A resposta da Beko sobre o assunto
Uma das partes mais divertidas de tudo isso é a resposta da Beko, que alegou não ser obrigada a fornecer o firmware, citando o regulamento europeu que não inclui software e firmware como peças de reposição obrigatórias para os usuários finais.
“Da Beko, estamos cientes da situação gerada e lamentamos o ocorrido com o usuário afetado. Atribuímos grande importância ao atendimento ao cliente, e é por isso que trabalhamos todos os dias para melhorar os processos nesta área crucial para oferecer aos nossos clientes o valor agregado que eles merecem. Neste caso específico, a Beko forneceu ao usuário todas as possibilidades para resolver a situação dentro do marco legal aplicável. A este respeito, em relação à obrigação de entregar o firmware aos utilizadores finais, deve esclarecer-se que o artigo 8.º, n.º 1, alínea b), do anexo II do Regulamento Europeu de Conceção Ecológica para Máquinas de Lavar e Lavar Secadora 2019/2023, ao regular a disponibilidade de peças sobressalentes, enumera as peças sobressalentes que os fabricantes devem disponibilizar aos utilizadores finais. Entre as peças de reposição listadas no artigo supracitado, não está estabelecida a obrigação do fabricante de disponibilizar o software e firmware ao usuário final, uma vez que esse tipo de intervenção é estabelecido para ser realizado por reparadores oficiais autorizados. Não obstante o acima exposto, gostaríamos de reiterar que a Beko está totalmente disponível para o usuário afetado e outros usuários para tentar tornar sua experiência com nossos produtos o mais satisfatória possível, e para ajudá-los e aconselhá-los sobre qualquer problema que possam ter”.

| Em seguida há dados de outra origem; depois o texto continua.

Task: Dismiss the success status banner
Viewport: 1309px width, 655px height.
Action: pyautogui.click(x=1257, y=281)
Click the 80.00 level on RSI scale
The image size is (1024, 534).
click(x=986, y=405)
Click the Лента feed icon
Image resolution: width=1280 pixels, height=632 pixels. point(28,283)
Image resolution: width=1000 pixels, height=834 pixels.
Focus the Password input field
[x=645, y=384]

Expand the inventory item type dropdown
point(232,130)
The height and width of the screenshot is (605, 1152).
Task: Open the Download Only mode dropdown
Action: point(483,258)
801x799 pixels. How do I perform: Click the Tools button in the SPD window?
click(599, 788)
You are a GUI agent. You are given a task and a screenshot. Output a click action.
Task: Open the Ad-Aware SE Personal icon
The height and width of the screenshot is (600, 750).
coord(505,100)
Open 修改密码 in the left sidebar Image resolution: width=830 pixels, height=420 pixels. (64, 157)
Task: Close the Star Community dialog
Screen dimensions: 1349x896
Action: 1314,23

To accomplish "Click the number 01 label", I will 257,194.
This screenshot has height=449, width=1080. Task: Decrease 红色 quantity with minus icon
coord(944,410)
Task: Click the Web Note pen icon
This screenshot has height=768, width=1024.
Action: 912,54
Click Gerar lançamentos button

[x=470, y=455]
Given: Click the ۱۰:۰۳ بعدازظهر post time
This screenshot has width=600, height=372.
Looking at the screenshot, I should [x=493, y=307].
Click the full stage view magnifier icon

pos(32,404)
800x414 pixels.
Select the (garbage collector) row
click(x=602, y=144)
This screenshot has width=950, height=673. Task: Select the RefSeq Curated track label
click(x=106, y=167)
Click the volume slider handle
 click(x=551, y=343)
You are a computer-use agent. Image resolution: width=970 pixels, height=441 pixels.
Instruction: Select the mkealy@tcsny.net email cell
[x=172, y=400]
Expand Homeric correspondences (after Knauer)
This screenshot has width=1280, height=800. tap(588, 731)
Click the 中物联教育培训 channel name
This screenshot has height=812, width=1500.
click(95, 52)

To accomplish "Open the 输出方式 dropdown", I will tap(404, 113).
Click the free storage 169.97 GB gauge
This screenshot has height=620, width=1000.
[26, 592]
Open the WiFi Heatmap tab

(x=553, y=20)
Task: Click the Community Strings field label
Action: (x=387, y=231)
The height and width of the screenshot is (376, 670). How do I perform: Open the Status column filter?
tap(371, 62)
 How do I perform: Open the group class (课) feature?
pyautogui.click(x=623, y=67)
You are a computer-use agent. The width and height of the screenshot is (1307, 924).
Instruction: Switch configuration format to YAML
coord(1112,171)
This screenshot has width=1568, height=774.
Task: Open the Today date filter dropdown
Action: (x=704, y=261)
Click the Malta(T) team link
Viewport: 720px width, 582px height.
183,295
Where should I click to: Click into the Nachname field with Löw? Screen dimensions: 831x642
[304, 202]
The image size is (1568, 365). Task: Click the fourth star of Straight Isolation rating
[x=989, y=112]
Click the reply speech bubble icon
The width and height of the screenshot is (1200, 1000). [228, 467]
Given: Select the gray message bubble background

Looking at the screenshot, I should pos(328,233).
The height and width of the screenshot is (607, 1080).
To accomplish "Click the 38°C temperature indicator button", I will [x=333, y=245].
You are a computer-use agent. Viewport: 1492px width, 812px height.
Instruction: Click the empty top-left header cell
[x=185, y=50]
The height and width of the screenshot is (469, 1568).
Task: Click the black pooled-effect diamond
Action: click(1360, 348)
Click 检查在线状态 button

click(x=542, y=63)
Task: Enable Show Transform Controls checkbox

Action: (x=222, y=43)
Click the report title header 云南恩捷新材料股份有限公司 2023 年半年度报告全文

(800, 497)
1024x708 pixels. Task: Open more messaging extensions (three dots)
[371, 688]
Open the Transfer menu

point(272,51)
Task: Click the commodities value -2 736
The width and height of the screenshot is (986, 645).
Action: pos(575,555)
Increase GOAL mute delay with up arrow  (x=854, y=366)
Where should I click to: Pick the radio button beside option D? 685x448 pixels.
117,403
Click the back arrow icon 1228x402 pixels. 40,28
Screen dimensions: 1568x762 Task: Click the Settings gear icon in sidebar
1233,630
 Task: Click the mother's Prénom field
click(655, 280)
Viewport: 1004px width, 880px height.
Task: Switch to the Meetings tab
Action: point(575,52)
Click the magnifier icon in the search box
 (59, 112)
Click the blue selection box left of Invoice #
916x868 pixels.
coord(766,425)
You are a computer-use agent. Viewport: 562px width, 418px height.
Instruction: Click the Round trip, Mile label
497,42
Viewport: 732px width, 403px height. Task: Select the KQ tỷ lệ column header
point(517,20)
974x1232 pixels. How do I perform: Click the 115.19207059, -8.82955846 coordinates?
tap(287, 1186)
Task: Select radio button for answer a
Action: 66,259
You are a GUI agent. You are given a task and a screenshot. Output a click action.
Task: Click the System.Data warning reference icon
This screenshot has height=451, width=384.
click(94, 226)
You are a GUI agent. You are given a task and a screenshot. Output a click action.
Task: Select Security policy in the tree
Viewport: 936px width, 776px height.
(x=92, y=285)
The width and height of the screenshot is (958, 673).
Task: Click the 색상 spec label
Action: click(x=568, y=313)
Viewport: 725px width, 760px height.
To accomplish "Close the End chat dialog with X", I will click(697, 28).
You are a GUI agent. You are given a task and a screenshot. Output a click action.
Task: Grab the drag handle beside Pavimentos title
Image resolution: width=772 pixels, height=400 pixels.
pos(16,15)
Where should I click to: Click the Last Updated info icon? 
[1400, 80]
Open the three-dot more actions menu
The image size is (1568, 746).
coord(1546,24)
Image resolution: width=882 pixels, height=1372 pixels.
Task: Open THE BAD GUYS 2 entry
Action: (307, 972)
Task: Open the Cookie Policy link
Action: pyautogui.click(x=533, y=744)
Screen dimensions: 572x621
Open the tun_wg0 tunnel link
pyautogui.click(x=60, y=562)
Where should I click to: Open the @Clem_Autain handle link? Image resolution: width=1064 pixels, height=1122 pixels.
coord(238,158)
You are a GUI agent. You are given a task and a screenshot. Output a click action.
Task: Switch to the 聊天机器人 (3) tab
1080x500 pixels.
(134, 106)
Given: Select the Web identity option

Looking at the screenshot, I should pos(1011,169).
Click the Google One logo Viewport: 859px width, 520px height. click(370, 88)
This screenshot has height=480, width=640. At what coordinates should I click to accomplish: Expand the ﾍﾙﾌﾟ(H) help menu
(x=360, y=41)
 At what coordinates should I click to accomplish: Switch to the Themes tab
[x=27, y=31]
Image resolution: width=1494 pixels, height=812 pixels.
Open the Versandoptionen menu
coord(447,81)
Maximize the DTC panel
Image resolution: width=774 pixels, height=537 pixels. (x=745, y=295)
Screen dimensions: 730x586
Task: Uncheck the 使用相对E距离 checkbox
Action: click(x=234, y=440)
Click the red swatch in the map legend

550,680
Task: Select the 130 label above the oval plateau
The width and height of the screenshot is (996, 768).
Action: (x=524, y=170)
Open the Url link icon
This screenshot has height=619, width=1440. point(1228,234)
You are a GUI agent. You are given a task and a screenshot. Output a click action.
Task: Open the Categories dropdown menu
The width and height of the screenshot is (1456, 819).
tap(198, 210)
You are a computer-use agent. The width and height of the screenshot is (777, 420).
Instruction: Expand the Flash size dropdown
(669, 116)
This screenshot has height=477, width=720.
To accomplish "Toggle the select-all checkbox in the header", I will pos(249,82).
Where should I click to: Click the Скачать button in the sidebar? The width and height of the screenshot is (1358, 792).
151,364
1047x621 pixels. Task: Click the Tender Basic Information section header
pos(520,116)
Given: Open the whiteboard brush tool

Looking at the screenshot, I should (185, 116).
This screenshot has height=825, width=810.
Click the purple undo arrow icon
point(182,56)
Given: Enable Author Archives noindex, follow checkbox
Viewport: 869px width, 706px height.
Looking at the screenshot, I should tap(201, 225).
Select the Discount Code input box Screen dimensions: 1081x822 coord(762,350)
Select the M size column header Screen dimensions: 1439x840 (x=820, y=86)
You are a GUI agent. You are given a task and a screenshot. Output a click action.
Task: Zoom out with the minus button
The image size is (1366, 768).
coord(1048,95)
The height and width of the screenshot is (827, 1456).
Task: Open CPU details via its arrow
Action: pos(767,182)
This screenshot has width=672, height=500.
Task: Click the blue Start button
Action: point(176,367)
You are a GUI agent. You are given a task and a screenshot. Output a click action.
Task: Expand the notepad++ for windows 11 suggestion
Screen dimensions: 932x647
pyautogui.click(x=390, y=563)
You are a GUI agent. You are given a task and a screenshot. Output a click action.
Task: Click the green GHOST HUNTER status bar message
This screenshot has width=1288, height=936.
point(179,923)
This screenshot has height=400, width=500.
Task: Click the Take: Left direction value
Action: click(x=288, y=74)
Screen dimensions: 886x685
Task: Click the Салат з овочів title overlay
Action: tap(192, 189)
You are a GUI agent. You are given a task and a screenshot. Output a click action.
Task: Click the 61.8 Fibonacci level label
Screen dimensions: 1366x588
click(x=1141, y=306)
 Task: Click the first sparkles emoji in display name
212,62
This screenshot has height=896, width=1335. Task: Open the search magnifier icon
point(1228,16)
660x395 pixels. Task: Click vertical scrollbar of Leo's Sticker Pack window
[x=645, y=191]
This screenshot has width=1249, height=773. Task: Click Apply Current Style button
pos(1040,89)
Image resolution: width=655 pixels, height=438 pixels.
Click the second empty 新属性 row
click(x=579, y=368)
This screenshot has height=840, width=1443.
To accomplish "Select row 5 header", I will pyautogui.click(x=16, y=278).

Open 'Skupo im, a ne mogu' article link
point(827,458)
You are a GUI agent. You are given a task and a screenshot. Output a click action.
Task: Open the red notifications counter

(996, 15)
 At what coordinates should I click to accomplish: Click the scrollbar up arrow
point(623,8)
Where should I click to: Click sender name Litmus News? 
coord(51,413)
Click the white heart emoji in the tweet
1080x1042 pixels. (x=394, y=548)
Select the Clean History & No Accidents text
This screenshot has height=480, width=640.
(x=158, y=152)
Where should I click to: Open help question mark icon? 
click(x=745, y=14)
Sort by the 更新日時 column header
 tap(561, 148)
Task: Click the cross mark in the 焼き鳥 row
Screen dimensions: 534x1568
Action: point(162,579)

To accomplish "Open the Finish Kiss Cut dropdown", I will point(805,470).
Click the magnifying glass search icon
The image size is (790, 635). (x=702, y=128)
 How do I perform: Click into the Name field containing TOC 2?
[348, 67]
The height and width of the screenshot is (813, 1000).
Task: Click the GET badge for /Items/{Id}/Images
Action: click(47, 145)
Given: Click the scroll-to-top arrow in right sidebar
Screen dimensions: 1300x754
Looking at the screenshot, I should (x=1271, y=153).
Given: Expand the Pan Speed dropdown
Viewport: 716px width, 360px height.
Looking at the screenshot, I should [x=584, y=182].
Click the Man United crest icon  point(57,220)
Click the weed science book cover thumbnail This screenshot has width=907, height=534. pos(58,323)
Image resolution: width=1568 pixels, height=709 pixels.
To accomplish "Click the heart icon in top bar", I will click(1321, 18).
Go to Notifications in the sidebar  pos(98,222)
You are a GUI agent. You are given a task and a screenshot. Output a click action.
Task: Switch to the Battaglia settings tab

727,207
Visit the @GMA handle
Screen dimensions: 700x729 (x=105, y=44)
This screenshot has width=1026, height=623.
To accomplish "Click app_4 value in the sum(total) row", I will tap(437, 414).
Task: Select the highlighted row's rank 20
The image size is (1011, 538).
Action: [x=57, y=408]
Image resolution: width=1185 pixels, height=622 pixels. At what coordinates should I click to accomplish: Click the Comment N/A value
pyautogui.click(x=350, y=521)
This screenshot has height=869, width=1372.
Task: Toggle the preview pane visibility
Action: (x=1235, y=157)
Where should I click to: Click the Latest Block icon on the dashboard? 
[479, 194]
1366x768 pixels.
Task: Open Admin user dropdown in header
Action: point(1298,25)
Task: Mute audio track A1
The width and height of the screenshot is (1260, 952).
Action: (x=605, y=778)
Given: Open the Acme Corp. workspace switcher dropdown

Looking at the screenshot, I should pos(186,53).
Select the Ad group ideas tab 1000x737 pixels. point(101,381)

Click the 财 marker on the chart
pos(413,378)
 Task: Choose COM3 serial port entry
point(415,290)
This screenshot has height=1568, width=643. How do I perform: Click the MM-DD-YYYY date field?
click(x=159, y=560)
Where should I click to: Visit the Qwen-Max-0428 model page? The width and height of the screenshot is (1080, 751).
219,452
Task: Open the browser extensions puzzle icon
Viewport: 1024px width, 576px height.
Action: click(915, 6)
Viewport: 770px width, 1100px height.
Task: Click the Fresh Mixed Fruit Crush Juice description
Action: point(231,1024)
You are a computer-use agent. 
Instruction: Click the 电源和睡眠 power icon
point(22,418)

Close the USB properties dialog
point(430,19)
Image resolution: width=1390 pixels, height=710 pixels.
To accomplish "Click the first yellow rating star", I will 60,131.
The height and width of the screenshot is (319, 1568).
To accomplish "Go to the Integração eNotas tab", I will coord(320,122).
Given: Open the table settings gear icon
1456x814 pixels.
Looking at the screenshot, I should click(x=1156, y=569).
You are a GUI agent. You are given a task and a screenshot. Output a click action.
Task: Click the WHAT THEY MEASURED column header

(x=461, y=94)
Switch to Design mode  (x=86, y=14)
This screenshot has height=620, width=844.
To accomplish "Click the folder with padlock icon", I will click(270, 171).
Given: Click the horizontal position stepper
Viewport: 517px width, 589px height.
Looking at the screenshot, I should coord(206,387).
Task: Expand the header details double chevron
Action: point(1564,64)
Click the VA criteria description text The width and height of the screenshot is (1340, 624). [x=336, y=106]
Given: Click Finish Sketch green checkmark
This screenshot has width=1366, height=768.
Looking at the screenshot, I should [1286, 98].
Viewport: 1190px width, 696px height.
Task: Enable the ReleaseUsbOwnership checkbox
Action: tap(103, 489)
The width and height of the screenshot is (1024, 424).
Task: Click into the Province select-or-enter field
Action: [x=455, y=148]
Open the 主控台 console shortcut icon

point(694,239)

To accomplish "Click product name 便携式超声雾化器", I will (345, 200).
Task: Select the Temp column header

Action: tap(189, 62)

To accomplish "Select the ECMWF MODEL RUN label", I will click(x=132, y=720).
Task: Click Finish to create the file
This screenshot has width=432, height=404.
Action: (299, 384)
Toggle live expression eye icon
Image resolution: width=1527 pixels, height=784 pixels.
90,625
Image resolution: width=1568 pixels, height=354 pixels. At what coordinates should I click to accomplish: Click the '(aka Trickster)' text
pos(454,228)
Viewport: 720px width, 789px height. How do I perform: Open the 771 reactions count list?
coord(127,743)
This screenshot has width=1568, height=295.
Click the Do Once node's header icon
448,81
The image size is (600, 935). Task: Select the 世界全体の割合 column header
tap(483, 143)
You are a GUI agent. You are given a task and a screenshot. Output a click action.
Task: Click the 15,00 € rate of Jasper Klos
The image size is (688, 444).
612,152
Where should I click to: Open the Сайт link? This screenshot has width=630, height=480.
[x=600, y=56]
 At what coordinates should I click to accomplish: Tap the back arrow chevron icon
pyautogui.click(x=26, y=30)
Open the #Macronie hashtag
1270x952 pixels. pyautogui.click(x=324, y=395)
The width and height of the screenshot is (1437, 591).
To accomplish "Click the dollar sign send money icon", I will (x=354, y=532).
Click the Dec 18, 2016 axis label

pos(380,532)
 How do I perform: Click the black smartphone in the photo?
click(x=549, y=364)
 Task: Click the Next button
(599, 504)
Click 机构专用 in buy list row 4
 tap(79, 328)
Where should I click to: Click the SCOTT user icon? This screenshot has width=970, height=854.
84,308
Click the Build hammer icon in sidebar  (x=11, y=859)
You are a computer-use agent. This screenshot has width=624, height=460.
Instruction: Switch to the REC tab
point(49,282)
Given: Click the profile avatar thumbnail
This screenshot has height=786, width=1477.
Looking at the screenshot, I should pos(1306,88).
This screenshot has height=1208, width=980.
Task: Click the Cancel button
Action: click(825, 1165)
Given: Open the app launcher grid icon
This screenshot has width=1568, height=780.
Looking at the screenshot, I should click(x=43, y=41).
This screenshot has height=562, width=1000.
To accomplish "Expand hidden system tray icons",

ChuxMan contestou as informações, considerando as declarações da Beko como “besteiras” e apontando para a normativa europeia que, segundo ele, obriga os fabricantes a fornecerem o firmware não apenas a serviços oficiais, mas também a independentes e particulares.
“Diz que [o fabricante] deve dar não só serviços oficiais de reparação, mas também independentes e até particulares exatamente o que estou pedindo.”
Sem contar que o texto vinculado por Beko é de 2019, ANTES da resolução europeia“.
Resumo de toda essa novela: ChuxMan está com a razão. Ele está protegido pelo direito de reparação, e o fato de hackear a máquina de lavar basicamente confirma que o produto é sim um equipamento informático.
E ficou bem feio para a Beko no final das contas, pois distorceu a narrativa (aka MENTIU) para se defender (ou melhor, evitar ceder a firmware da máquina para que o usuário pudesse realizar o reparo adequado).